*WHAT THIS EXERCISE ASKS*
1 – Name every server resource that the email gives as an example.
2 – Put this sentence from the email into Spanish: "I see no reason for the administrator approval of these presences."
3 – Retype the stretch of the email from "Very interesting... I" through "to /not/ be used :)".

*PASSAGE*
◇ ◇ ◇ ◇ ◇ ◇ ◇

On Sat, Jul 18, 2009 at 3:10 PM, Tomasz Sterna<[email protected]> wrote:
> Could authors of XEP-0267: Server Rosters explain what is the rationale
> of the MUST:
> "Upon receiving such a presence subscription request, the XMPP server
> software running at the peer MUST prompt the server administrator(s) to
> approve the request, rather than automatically approving it."
>
> jabberd2 server implements "server presences" for more than a year now
> and automatically approves subscribes and answers probes to anyone
> interested.
>
> Additionally it advertises server-based services via server resources
> like:
> - example.com/echo
> - example.com/help
> - example.com/announce
>

Very interesting... I did not know of this feature of jabberd2. We
were thinking of doing something pretty similar in Prosody. Server
presence is just too interesting to /not/ be used :)

>
> I see no reason for the administrator approval of these presences.
> Nor did I have any complaint from jabberd2 users (server administrators)

◇ ◇ ◇ ◇ ◇ ◇ ◇

*DATASET EXCERPTS*
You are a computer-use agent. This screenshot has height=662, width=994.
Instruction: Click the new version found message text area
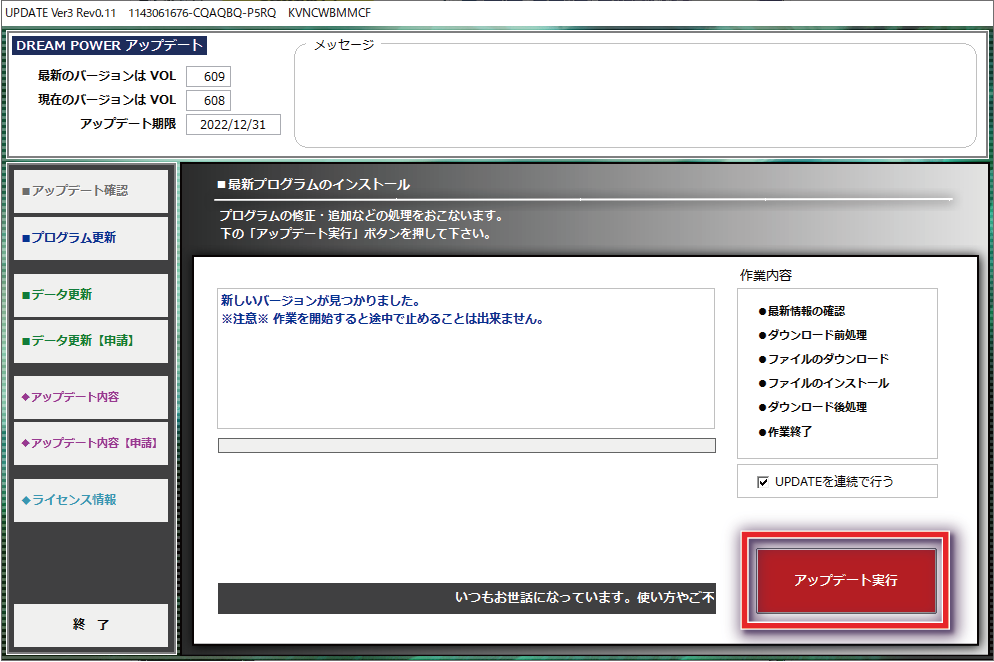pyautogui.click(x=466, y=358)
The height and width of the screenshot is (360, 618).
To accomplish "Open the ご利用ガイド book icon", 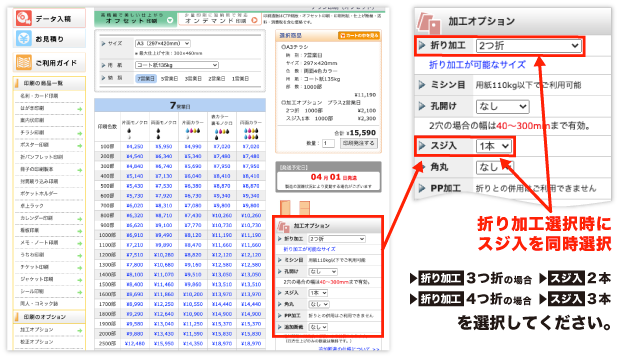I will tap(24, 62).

◇ ◇ ◇ ◇ ◇ ◇ ◇

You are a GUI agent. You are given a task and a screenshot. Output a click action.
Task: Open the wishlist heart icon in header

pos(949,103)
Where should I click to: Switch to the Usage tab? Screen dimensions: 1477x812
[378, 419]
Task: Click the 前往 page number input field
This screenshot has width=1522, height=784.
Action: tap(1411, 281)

◇ ◇ ◇ ◇ ◇ ◇ ◇

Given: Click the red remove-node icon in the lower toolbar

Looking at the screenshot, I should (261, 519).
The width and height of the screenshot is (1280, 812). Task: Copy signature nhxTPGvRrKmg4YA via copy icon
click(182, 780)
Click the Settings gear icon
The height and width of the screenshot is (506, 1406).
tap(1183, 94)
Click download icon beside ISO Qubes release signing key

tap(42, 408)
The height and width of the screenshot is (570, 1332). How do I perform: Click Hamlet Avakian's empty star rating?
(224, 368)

◇ ◇ ◇ ◇ ◇ ◇ ◇

*TASK ANSWERS*
1 –
- example.com/echo
- example.com/help
- example.com/announce

2 – No veo ninguna razón para que el administrador apruebe estas presencias.

3 –
Very interesting... I did not know of this feature of jabberd2. We
were thinking of doing something pretty similar in Prosody. Server
presence is just too interesting to /not/ be used :)